* [WHAT YOU NEED TO DO]
(1) According to the duty-of-loyalty excerpt, what is an employer's claim against its employee for breach of the duty of loyalty grounded in?
(2) Please transcribe the duty-of-loyalty excerpt starting with "With respect to" and going on through "A. 636 (1906).".

═════ EXTRACTED TEXT

With respect to the duty of loyalty, "[i]t is a thoroughly well-settled equitable rule that any one acting in a fiduciary relation shall not be permitted to make use of that relation to benefit his own personal interest. This rule is strict in its requirements and in its operation. It extends to all transactions where the individual’s personal interests may be brought into conflict with his acts in the fiduciary capacity, and it works independently of the question whether there was fraud or whether there was good intention." (Internal quotation marks omitted.) Murphy v. Wakelee, supra, 247 Conn. 401-02, citing State v. Culhane, 78 Conn. 622, 628, 63 A. 636 (1906).

It is also well established in our law that an employee, such as the defendant, owes a duty of loyalty to his employer based on principles of agency. In a recent case, our Supreme Court referred to its previous recognition of "the viability of a claim by an employer against its employee for a breach of the duty of loyalty, which is grounded in agency principles." Wall Systems, Inc. v. Pompa, 324 Conn. 718, 730, 154 A.3d 989 (2017); see also 2 Restatement (Third), Agency, General Fiduciary Principle § 8.01 (2006) ("[a]n agent has a fiduciary duty to act loyally for the principal’s benefit in all matters connected with the agency relationship"). Although the plaintiff has not alleged it as a separate claim in its verified complaint, distinct from the breach of fiduciary duty count, there is division of opinion in the Superior Court as to whether a claimant may assert a cause of action for breach of the duty of loyalty that is independent of a claim for breach of fiduciary duty. Compare Robinson & Cole, LLP v. Ryan, Superior Court, judicial district of Hartford, Docket No. CV-11-6021702-S (December 5, 2011, Domnarski, J.) (53 Conn. L. Rptr . 63, 66) ("Connecticut recognizes a cause of action for breach of the duty of loyalty that is separate and distinct from an action for breach of fiduciary duty") with US Financial Group, Inc. v. Salazar, Superior Court, judicial district of Danbury, Docket No. CV-00-0339753-S (April 23, 2002, Moraghan, J.T.R.) (32 Conn. L. Rptr . 64, 65) ("[N]o separate cause of action exists in Connecticut for breach of the duty of loyalty. [T]he duty of loyalty derives from the prohibition against self-dealing that inheres in the fiduciary relationship ... [T]he duty of loyalty is actually a subset, or an element of, the breach of a fiduciary duty claim, rather than its own cause of action." [Internal quotation marks omitted.] ), citing Esposito v. Connecticut College, Superior Court, judicial district of New London, Docket No. 543055 (February 10, 1999, Mihalakos, J.). As the plaintiff has not alleged a breach of the duty of loyalty, separate from its breach of fiduciary duty claim, the court does not need to address the issue of whether such a claim may be maintained separately.

══════════
═════ INFORMATION SHOWN

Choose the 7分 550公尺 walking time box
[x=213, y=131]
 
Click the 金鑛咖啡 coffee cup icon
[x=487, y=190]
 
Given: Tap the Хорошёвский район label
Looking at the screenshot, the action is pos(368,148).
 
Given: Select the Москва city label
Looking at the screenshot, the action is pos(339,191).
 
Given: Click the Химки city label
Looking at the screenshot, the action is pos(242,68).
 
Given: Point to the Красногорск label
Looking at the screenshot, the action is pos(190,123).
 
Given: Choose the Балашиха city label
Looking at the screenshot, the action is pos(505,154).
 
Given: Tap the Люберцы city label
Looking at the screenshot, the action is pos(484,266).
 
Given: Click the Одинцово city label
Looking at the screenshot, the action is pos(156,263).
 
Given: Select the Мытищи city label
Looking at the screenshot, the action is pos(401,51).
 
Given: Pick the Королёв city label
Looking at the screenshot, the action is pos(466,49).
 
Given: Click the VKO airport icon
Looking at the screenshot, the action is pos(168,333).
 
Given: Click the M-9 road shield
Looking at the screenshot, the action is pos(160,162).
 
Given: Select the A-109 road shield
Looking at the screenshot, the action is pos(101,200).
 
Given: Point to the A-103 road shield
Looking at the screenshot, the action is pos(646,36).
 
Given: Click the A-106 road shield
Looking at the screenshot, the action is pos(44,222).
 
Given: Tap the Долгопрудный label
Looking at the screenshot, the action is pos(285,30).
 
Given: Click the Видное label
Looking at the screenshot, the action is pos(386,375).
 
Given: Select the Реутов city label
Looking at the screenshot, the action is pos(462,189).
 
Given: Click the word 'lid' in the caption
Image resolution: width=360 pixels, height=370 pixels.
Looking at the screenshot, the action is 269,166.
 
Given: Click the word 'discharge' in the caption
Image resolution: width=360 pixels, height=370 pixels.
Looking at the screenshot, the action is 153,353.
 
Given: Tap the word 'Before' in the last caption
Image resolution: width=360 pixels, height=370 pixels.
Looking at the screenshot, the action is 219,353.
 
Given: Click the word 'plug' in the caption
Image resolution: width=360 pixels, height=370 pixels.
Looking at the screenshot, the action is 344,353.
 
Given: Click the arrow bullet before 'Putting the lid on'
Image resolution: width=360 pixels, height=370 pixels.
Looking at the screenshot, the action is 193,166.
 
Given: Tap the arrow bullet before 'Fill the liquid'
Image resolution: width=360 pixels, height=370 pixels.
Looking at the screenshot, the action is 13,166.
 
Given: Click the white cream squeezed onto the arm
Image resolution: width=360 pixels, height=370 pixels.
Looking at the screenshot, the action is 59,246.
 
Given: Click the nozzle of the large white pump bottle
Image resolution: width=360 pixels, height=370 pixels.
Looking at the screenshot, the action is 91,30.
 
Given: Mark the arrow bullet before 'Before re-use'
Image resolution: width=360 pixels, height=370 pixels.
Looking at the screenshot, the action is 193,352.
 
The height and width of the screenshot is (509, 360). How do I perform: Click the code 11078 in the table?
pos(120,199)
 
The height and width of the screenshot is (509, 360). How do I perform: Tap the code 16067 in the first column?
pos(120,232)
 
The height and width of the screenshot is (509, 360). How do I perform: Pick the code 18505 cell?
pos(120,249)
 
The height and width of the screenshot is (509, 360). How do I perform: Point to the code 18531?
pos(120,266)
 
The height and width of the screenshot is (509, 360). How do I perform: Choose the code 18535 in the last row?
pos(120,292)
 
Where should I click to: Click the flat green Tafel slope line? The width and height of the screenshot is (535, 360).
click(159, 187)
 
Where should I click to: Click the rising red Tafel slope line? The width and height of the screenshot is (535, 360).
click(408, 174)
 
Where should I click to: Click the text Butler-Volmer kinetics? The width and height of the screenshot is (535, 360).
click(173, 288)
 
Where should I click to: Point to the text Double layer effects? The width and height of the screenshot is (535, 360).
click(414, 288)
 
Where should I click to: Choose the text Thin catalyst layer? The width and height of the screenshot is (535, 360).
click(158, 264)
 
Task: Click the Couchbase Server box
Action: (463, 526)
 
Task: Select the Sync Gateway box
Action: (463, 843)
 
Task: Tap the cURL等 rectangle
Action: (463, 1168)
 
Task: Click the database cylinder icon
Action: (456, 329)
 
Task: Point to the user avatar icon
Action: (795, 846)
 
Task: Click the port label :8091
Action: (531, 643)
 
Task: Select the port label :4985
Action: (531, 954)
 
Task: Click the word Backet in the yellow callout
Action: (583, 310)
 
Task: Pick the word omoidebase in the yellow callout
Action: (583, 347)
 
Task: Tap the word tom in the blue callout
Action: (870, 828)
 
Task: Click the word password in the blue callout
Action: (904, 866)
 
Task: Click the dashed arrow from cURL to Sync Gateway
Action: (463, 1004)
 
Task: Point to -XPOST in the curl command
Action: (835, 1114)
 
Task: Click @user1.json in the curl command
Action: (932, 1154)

══════════

* [TASK RESULTS]
(1) Agency principles.

(2)
With respect to the duty of loyalty, "[i]t is a thoroughly well-settled equitable rule that any one acting in a fiduciary relation shall not be permitted to make use of that relation to benefit his own personal interest. This rule is strict in its requirements and in its operation. It extends to all transactions where the individual’s personal interests may be brought into conflict with his acts in the fiduciary capacity, and it works independently of the question whether there was fraud or whether there was good intention." (Internal quotation marks omitted.) Murphy v. Wakelee, supra, 247 Conn. 401-02, citing State v. Culhane, 78 Conn. 622, 628, 63 A. 636 (1906).